— Written task —
Put the lines of the records below into a numbered list, leaving out any blank lines.

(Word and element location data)
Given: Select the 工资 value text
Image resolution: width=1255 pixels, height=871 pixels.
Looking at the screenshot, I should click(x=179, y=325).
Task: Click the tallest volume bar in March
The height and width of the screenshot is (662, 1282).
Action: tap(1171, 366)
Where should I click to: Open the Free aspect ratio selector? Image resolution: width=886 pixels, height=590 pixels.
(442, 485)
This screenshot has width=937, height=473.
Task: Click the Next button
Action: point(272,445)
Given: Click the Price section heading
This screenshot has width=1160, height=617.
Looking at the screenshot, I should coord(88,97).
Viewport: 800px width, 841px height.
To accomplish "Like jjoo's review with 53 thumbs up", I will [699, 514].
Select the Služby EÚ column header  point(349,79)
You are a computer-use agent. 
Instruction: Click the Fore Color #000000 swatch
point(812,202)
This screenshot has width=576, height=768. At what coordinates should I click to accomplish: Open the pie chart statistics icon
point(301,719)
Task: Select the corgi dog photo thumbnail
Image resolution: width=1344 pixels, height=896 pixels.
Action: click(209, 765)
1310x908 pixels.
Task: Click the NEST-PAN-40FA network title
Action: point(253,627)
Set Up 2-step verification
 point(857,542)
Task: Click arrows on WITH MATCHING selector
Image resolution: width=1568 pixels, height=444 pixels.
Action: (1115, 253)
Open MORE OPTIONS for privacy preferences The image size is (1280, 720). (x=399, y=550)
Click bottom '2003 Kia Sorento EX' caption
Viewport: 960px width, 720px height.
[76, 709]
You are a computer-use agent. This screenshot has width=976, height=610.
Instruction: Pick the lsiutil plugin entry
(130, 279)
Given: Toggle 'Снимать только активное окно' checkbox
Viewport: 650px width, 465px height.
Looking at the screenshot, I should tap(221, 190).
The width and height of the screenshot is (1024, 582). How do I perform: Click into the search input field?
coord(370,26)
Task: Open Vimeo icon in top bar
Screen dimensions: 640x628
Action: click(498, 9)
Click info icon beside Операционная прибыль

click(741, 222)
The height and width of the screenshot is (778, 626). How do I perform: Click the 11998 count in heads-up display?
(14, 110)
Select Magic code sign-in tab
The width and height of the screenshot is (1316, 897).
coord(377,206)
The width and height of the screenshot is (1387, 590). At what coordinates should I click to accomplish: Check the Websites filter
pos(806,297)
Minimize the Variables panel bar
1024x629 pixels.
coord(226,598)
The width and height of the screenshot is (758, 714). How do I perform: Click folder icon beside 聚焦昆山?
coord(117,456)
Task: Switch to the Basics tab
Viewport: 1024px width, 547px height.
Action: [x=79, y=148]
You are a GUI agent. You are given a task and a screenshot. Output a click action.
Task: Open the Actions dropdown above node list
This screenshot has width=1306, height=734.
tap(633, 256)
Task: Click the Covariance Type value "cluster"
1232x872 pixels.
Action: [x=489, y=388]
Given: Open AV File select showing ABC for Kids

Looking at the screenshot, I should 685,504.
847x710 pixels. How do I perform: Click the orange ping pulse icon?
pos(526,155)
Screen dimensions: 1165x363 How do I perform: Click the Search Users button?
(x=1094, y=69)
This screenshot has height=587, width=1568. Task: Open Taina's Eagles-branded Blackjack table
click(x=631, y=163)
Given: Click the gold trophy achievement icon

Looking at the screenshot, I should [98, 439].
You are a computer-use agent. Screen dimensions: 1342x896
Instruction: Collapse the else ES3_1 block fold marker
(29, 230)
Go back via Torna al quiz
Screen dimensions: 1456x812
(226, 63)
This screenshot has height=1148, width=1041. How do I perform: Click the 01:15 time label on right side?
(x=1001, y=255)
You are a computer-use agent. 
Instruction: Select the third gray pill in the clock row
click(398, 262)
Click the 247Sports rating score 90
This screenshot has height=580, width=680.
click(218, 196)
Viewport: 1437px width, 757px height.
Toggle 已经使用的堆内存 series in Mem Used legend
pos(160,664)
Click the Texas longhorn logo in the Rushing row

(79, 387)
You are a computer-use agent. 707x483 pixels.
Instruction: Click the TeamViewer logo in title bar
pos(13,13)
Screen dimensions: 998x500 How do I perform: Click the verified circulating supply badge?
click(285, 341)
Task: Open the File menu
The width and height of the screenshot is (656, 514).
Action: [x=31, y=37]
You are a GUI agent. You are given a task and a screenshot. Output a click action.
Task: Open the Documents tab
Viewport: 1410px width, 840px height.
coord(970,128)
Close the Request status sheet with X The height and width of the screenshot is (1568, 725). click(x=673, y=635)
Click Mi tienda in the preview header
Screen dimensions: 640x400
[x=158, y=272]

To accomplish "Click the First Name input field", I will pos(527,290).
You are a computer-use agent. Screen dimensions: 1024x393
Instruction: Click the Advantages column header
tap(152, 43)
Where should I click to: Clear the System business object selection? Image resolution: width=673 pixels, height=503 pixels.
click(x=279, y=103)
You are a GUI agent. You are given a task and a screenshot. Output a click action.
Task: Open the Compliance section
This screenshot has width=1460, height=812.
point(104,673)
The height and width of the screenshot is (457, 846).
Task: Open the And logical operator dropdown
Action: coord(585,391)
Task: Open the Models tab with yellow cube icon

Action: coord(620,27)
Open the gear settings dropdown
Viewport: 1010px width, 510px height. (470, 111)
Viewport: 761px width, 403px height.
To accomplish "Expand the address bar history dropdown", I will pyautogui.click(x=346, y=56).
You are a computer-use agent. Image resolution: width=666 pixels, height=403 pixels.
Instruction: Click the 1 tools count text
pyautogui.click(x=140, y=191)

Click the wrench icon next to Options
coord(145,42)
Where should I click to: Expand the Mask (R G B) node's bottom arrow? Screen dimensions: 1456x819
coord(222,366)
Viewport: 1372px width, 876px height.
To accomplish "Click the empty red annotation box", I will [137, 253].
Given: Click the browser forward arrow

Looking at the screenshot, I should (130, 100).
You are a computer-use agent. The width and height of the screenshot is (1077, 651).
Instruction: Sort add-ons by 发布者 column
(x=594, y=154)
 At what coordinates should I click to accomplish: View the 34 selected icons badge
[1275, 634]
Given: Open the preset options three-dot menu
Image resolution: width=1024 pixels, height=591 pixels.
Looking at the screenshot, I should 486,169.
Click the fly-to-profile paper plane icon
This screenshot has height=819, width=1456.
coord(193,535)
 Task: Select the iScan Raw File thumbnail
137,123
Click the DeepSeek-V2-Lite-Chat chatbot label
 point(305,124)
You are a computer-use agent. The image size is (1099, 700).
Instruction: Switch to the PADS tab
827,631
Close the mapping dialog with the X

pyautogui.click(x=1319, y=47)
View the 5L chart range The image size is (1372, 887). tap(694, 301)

— Response to this task —
1. Given: Select the 工资 value text
2. Image resolution: width=1255 pixels, height=871 pixels.
3. Looking at the screenshot, I should click(x=179, y=325).
4. Task: Click the tallest volume bar in March
5. The height and width of the screenshot is (662, 1282).
6. Action: tap(1171, 366)
7. Where should I click to: Open the Free aspect ratio selector? Image resolution: width=886 pixels, height=590 pixels.
8. (442, 485)
9. This screenshot has width=937, height=473.
10. Task: Click the Next button
11. Action: point(272,445)
12. Given: Click the Price section heading
13. This screenshot has width=1160, height=617.
14. Looking at the screenshot, I should coord(88,97).
15. Viewport: 800px width, 841px height.
16. To accomplish "Like jjoo's review with 53 thumbs up", I will [699, 514].
17. Select the Služby EÚ column header  point(349,79)
18. You are a computer-use agent. 
19. Instruction: Click the Fore Color #000000 swatch
20. point(812,202)
21. This screenshot has width=576, height=768. At what coordinates should I click to accomplish: Open the pie chart statistics icon
22. point(301,719)
23. Task: Select the corgi dog photo thumbnail
24. Image resolution: width=1344 pixels, height=896 pixels.
25. Action: click(209, 765)
26. 1310x908 pixels.
27. Task: Click the NEST-PAN-40FA network title
28. Action: point(253,627)
29. Set Up 2-step verification
30.  point(857,542)
31. Task: Click arrows on WITH MATCHING selector
32. Image resolution: width=1568 pixels, height=444 pixels.
33. Action: (1115, 253)
34. Open MORE OPTIONS for privacy preferences The image size is (1280, 720). (x=399, y=550)
35. Click bottom '2003 Kia Sorento EX' caption
36. Viewport: 960px width, 720px height.
37. [76, 709]
38. You are a computer-use agent. This screenshot has width=976, height=610.
39. Instruction: Pick the lsiutil plugin entry
40. (130, 279)
41. Given: Toggle 'Снимать только активное окно' checkbox
42. Viewport: 650px width, 465px height.
43. Looking at the screenshot, I should tap(221, 190).
44. The width and height of the screenshot is (1024, 582). How do I perform: Click into the search input field?
45. coord(370,26)
46. Task: Open Vimeo icon in top bar
47. Screen dimensions: 640x628
48. Action: click(498, 9)
49. Click info icon beside Операционная прибыль
50. click(741, 222)
51. The height and width of the screenshot is (778, 626). How do I perform: Click the 11998 count in heads-up display?
52. (14, 110)
53. Select Magic code sign-in tab
54. The width and height of the screenshot is (1316, 897).
55. coord(377,206)
56. The width and height of the screenshot is (1387, 590). At what coordinates should I click to accomplish: Check the Websites filter
57. pos(806,297)
58. Minimize the Variables panel bar
59. 1024x629 pixels.
60. coord(226,598)
61. The width and height of the screenshot is (758, 714). How do I perform: Click folder icon beside 聚焦昆山?
62. coord(117,456)
63. Task: Switch to the Basics tab
64. Viewport: 1024px width, 547px height.
65. Action: [x=79, y=148]
66. You are a GUI agent. You are given a task and a screenshot. Output a click action.
67. Task: Open the Actions dropdown above node list
68. This screenshot has width=1306, height=734.
69. tap(633, 256)
70. Task: Click the Covariance Type value "cluster"
71. 1232x872 pixels.
72. Action: [x=489, y=388]
73. Given: Open AV File select showing ABC for Kids
74. Looking at the screenshot, I should 685,504.
75. 847x710 pixels. How do I perform: Click the orange ping pulse icon?
76. pos(526,155)
77. Screen dimensions: 1165x363 How do I perform: Click the Search Users button?
78. (x=1094, y=69)
79. This screenshot has height=587, width=1568. Task: Open Taina's Eagles-branded Blackjack table
80. click(x=631, y=163)
81. Given: Click the gold trophy achievement icon
82. Looking at the screenshot, I should [98, 439].
83. You are a computer-use agent. Screen dimensions: 1342x896
84. Instruction: Collapse the else ES3_1 block fold marker
85. (29, 230)
86. Go back via Torna al quiz
87. Screen dimensions: 1456x812
88. (226, 63)
89. This screenshot has height=1148, width=1041. How do I perform: Click the 01:15 time label on right side?
90. (x=1001, y=255)
91. You are a computer-use agent. 
92. Instruction: Select the third gray pill in the clock row
93. click(398, 262)
94. Click the 247Sports rating score 90
95. This screenshot has height=580, width=680.
96. click(218, 196)
97. Viewport: 1437px width, 757px height.
98. Toggle 已经使用的堆内存 series in Mem Used legend
99. pos(160,664)
100. Click the Texas longhorn logo in the Rushing row
101. (79, 387)
102. You are a computer-use agent. 707x483 pixels.
103. Instruction: Click the TeamViewer logo in title bar
104. pos(13,13)
105. Screen dimensions: 998x500 How do I perform: Click the verified circulating supply badge?
106. click(285, 341)
107. Task: Open the File menu
108. The width and height of the screenshot is (656, 514).
109. Action: [x=31, y=37]
110. You are a GUI agent. You are given a task and a screenshot. Output a click action.
111. Task: Open the Documents tab
112. Viewport: 1410px width, 840px height.
113. coord(970,128)
114. Close the Request status sheet with X The height and width of the screenshot is (1568, 725). click(x=673, y=635)
115. Click Mi tienda in the preview header
116. Screen dimensions: 640x400
117. [x=158, y=272]
118. To accomplish "Click the First Name input field", I will pos(527,290).
119. You are a computer-use agent. Screen dimensions: 1024x393
120. Instruction: Click the Advantages column header
121. tap(152, 43)
122. Where should I click to: Clear the System business object selection? Image resolution: width=673 pixels, height=503 pixels.
123. click(x=279, y=103)
124. You are a GUI agent. You are given a task and a screenshot. Output a click action.
125. Task: Open the Compliance section
126. This screenshot has width=1460, height=812.
127. point(104,673)
128. The height and width of the screenshot is (457, 846).
129. Task: Open the And logical operator dropdown
130. Action: coord(585,391)
131. Task: Open the Models tab with yellow cube icon
132. Action: coord(620,27)
133. Open the gear settings dropdown
134. Viewport: 1010px width, 510px height. (470, 111)
135. Viewport: 761px width, 403px height.
136. To accomplish "Expand the address bar history dropdown", I will pyautogui.click(x=346, y=56).
137. You are a computer-use agent. Image resolution: width=666 pixels, height=403 pixels.
138. Instruction: Click the 1 tools count text
139. pyautogui.click(x=140, y=191)
140. Click the wrench icon next to Options
141. coord(145,42)
142. Where should I click to: Expand the Mask (R G B) node's bottom arrow? Screen dimensions: 1456x819
143. coord(222,366)
144. Viewport: 1372px width, 876px height.
145. To accomplish "Click the empty red annotation box", I will [137, 253].
146. Given: Click the browser forward arrow
147. Looking at the screenshot, I should (130, 100).
148. You are a computer-use agent. The width and height of the screenshot is (1077, 651).
149. Instruction: Sort add-ons by 发布者 column
150. (x=594, y=154)
151.  At what coordinates should I click to accomplish: View the 34 selected icons badge
152. [1275, 634]
153. Given: Open the preset options three-dot menu
154. Image resolution: width=1024 pixels, height=591 pixels.
155. Looking at the screenshot, I should 486,169.
156. Click the fly-to-profile paper plane icon
157. This screenshot has height=819, width=1456.
158. coord(193,535)
159.  Task: Select the iScan Raw File thumbnail
160. 137,123
161. Click the DeepSeek-V2-Lite-Chat chatbot label
162.  point(305,124)
163. You are a computer-use agent. The image size is (1099, 700).
164. Instruction: Switch to the PADS tab
165. 827,631
166. Close the mapping dialog with the X
167. pyautogui.click(x=1319, y=47)
168. View the 5L chart range The image size is (1372, 887). tap(694, 301)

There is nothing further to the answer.